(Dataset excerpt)
########################################

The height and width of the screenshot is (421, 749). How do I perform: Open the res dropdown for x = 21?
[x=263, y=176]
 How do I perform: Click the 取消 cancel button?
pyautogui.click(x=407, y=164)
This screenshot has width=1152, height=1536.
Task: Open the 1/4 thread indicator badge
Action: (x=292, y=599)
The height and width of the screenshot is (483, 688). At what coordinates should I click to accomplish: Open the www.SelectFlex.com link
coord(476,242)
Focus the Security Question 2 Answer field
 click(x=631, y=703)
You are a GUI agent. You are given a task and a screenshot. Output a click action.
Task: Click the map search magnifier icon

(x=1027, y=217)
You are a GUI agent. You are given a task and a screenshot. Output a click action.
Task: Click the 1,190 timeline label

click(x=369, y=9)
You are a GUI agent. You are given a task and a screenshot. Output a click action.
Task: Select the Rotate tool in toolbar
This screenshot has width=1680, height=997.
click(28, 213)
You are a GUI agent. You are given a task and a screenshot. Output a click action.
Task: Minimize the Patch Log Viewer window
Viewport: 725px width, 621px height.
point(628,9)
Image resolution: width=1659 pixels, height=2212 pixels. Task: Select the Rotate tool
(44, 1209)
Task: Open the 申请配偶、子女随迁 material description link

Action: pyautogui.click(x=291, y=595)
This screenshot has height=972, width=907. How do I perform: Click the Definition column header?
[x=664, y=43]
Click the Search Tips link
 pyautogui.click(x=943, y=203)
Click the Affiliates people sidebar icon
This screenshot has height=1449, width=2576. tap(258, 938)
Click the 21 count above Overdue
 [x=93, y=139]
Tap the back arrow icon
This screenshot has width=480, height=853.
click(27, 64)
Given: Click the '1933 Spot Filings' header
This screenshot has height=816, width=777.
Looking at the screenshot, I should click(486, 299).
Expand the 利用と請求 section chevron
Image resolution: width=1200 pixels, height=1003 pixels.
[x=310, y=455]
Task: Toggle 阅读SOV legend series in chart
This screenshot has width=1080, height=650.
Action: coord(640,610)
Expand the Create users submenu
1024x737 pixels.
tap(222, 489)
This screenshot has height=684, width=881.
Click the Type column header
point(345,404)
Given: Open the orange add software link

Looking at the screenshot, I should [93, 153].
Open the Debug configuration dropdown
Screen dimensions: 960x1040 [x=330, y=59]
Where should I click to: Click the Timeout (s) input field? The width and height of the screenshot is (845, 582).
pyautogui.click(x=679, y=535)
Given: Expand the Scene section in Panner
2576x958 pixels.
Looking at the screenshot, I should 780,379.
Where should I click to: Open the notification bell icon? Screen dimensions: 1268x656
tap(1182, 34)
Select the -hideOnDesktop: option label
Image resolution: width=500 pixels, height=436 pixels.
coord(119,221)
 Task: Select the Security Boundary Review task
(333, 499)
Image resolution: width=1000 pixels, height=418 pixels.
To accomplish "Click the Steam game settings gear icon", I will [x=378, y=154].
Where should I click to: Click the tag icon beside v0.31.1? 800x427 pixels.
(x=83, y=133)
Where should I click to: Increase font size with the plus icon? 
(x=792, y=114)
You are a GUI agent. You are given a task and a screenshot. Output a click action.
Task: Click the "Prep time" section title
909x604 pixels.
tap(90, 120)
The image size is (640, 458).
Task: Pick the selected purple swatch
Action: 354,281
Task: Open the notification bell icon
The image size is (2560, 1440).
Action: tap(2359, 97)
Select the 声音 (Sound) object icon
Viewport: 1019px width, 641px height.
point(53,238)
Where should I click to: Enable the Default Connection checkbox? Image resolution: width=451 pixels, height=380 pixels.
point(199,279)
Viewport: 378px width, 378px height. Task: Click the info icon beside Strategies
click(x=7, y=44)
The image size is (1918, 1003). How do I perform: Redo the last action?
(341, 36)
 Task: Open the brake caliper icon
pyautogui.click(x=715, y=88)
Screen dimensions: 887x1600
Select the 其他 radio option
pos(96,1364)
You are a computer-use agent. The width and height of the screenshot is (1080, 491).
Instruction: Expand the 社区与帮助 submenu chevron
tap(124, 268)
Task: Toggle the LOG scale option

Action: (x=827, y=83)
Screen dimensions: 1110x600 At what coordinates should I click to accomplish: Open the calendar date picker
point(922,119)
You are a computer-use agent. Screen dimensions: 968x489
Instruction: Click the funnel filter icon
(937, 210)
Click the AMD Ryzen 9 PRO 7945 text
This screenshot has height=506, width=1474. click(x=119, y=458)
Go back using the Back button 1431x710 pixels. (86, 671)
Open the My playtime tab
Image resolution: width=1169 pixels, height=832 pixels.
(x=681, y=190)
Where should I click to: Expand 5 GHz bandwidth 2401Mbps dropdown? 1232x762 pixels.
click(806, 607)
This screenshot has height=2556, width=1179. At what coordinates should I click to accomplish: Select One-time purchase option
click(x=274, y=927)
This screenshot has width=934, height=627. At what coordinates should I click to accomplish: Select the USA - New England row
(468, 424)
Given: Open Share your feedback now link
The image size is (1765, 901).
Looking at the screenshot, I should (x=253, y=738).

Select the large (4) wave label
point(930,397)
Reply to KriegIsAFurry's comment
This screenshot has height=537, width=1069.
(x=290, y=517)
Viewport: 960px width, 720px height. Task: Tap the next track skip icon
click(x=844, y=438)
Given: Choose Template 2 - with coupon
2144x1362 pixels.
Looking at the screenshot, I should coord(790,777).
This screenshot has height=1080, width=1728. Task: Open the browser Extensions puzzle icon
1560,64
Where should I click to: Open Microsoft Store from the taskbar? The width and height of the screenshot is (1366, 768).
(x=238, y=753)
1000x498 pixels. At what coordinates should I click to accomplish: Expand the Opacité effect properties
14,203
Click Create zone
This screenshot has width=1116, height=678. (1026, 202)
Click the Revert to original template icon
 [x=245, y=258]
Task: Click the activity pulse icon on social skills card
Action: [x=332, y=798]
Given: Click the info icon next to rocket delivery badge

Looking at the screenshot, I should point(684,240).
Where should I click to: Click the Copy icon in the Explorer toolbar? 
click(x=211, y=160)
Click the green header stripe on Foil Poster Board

########################################

## [Given problem]
Can you give the stretch of data from the line containing "Click the Revert to original template icon" through the end of the data as a JSON list of strings, one per line, with blank lines left out?

## [Expected output]
[
  "Click the Revert to original template icon",
  " [x=245, y=258]",
  "Task: Click the activity pulse icon on social skills card",
  "Action: [x=332, y=798]",
  "Given: Click the info icon next to rocket delivery badge",
  "Looking at the screenshot, I should point(684,240).",
  "Where should I click to: Click the Copy icon in the Explorer toolbar? ",
  "click(x=211, y=160)",
  "Click the green header stripe on Foil Poster Board"
]